On September 30, I had a couple of small pieces of candy. On October 1, that stopped.
Since October 1, I’ve been doing a lot more and it’s starting to show. I’m eating better and I’m out moving. I go out each and every night for a walk, which can range (at this point) anywhere from a bit more than a mile to nearly three miles. I have some routes that I follow and they are of different terrains. My goal each night is usually 30-45 minutes of continuous activity. I’ve only missed one or two nights because of working late, but those days I’ve made sure to be a lot more active and moving at work, so that’s been good.

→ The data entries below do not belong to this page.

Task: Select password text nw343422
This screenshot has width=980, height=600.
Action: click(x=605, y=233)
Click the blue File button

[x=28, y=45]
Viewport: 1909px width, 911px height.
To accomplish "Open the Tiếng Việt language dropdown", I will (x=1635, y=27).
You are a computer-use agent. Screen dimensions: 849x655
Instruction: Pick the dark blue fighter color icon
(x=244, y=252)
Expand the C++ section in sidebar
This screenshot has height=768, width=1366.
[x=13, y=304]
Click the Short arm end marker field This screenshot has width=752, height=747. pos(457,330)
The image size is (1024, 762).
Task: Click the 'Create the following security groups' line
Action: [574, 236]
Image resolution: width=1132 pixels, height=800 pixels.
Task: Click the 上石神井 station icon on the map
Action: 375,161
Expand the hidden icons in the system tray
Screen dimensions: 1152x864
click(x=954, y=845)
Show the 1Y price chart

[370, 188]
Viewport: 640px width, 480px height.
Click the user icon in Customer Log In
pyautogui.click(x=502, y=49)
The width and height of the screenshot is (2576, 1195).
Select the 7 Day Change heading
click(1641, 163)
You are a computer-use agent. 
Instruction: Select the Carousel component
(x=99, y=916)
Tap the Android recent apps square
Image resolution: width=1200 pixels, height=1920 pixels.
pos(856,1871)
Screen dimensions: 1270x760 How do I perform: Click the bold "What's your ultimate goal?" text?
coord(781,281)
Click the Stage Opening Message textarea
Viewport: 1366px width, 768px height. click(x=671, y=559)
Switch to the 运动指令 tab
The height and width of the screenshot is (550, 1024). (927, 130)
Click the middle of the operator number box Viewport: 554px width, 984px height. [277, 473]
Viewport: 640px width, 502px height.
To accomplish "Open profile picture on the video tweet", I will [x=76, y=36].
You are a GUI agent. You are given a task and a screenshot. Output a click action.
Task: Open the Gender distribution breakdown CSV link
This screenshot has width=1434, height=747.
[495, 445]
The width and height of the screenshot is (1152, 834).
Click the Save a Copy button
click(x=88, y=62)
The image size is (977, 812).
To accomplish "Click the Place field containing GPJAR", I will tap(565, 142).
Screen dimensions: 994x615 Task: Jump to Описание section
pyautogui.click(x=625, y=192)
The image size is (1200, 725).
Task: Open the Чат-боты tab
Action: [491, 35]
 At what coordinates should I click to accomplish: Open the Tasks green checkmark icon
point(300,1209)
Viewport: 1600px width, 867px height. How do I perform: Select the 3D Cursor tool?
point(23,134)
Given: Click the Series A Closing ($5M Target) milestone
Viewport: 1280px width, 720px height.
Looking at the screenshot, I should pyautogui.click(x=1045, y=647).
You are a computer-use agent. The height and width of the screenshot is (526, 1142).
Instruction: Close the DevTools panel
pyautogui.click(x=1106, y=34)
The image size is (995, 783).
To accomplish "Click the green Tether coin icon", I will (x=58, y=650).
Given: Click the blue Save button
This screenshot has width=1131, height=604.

My A1C this visit was slightly up from July. That’s disappointing, but not unexpected. The difference this time is that I’m not too worried about it because I feel I’m going in the right direction.
Those couple of months where I was traveling and going to more games — I wasn’t really even checking my blood. That was a bad move. So when I started back up in October, I was (not really) shocked at what it looked like.
I also knew it would take time — and it has.
In the beginning of the month, my numbers were higher than I am comfortable with. So I adjusted. I’ve made changes in my diet and I’m working on other aspects. I’m exercising. I’m understanding what I am doing.
But the thing about it is this — I’m getting into a routine. I go out for a walk now and think, maybe just a mile tonight … and 2.5 miles later, I’m finishing. I push myself and want to get things better. The numbers have improved. They aren’t perfect, that’s for sure, but they are better. I’ve utilized many things to get me out and moving — like having to mail something or joining virtual races (I’ll have a blog post about these in the near future). Either way, it’s getting me into a good routine, which is also helping me sleep better and feel better overall.
My next doctor’s appointment is in late January, which means my next A1C test will include the holiday months. This won’t be easy, but instead will be a massive challenge for me and I look forward to wading myself through things.
I haven’t had candy in October and plan on that continuing. I’ve only had one (diet) soda per week. I’m trying to find variety in what I eat, yet keep it healthy and control the portions. I’ve learned, from researching, that eating out is not that easy when you are watching certain things, that’s for sure.
Coming up: November is National Diabetes Month, and November 14 is World Diabetes Day.